_REQUIRED WORK_:
Reproduce exactly the line with "(+27) 31 940 4040 (156, 2248)" and every line that follows it below, up to and including the last one. Do not include pictures or anything else.

(Records contained in a dataset)
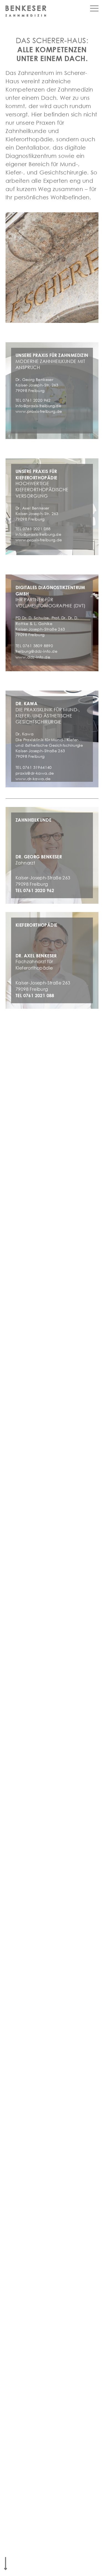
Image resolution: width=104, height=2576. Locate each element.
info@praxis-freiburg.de (38, 406)
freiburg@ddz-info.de (36, 651)
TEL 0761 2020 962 (35, 890)
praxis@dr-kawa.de (35, 773)
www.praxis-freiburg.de (39, 411)
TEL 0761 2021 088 (35, 995)
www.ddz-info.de (33, 657)
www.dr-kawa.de (33, 779)
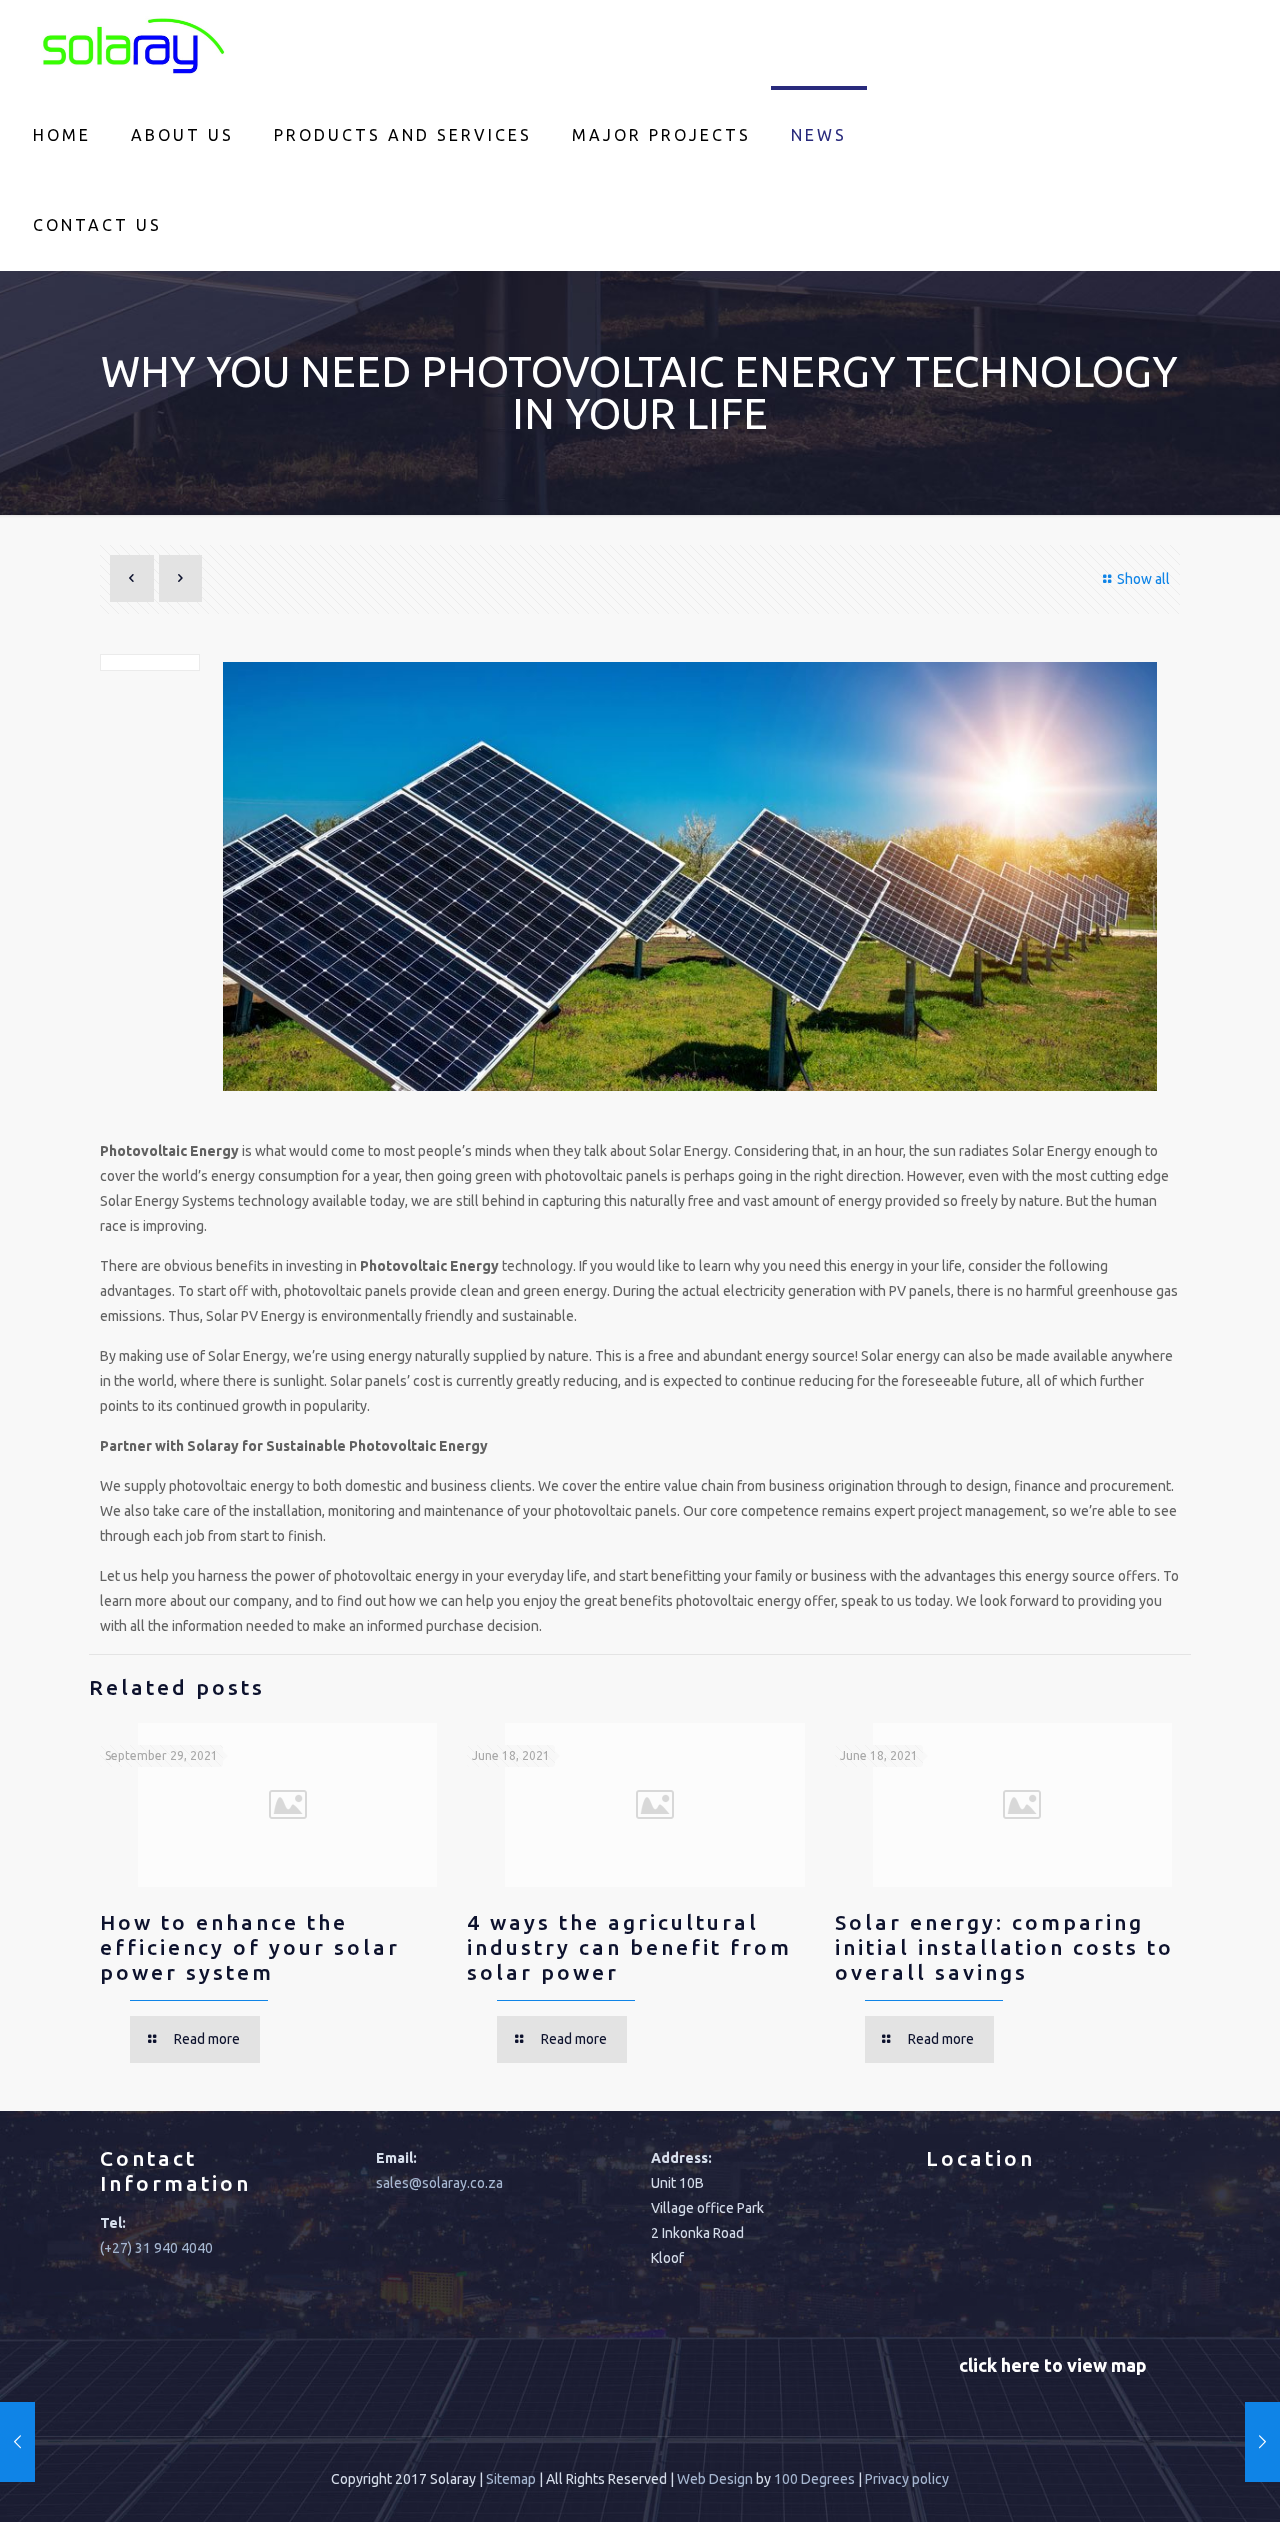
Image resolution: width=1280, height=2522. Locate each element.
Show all (1143, 579)
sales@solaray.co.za (439, 2183)
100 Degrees (814, 2479)
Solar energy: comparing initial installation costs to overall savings (1004, 1947)
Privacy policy (907, 2479)
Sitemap (511, 2479)
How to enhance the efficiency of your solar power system (250, 1947)
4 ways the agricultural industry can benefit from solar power (629, 1947)
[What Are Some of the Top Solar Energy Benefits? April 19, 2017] (17, 2442)
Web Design (715, 2479)
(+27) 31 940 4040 (156, 2248)
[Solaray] (130, 45)
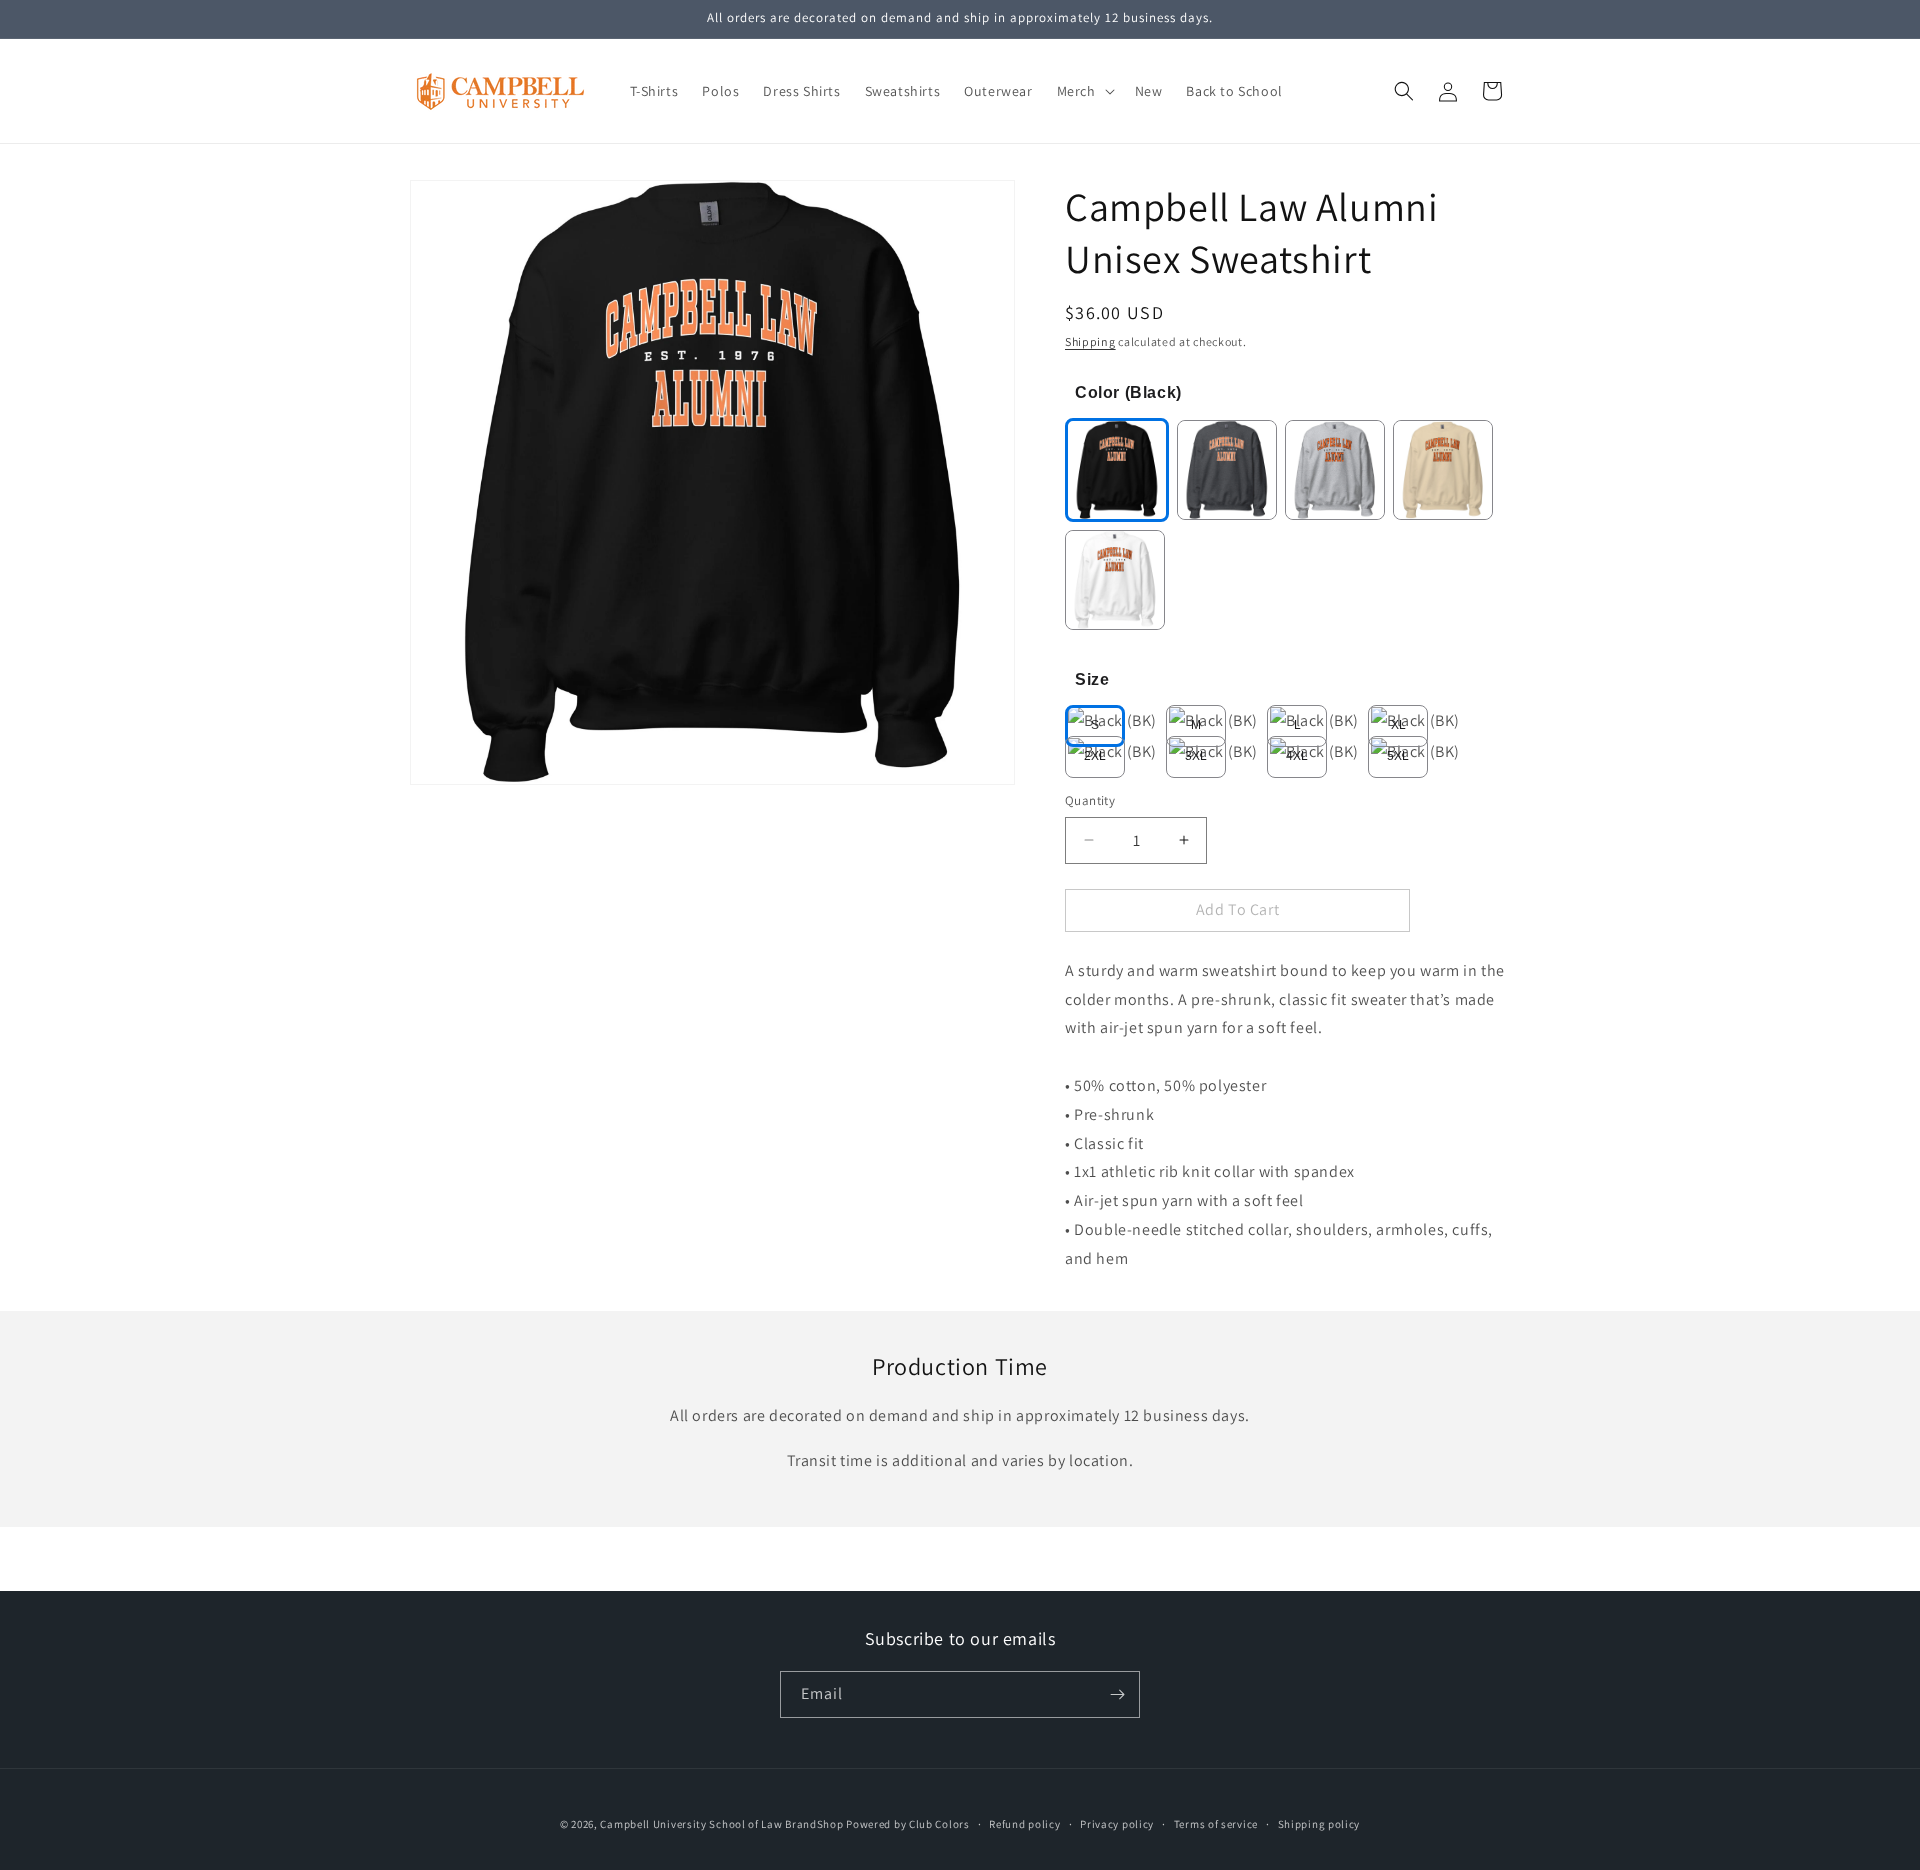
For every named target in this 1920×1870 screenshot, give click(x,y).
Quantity (1090, 800)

_YOUR SOLUTION_:
(+27) 31 940 4040 (156, 2248)
[Solaray] (130, 45)
For every named target in this 1920×1870 screenshot, give click(x,y).
Quantity (1090, 800)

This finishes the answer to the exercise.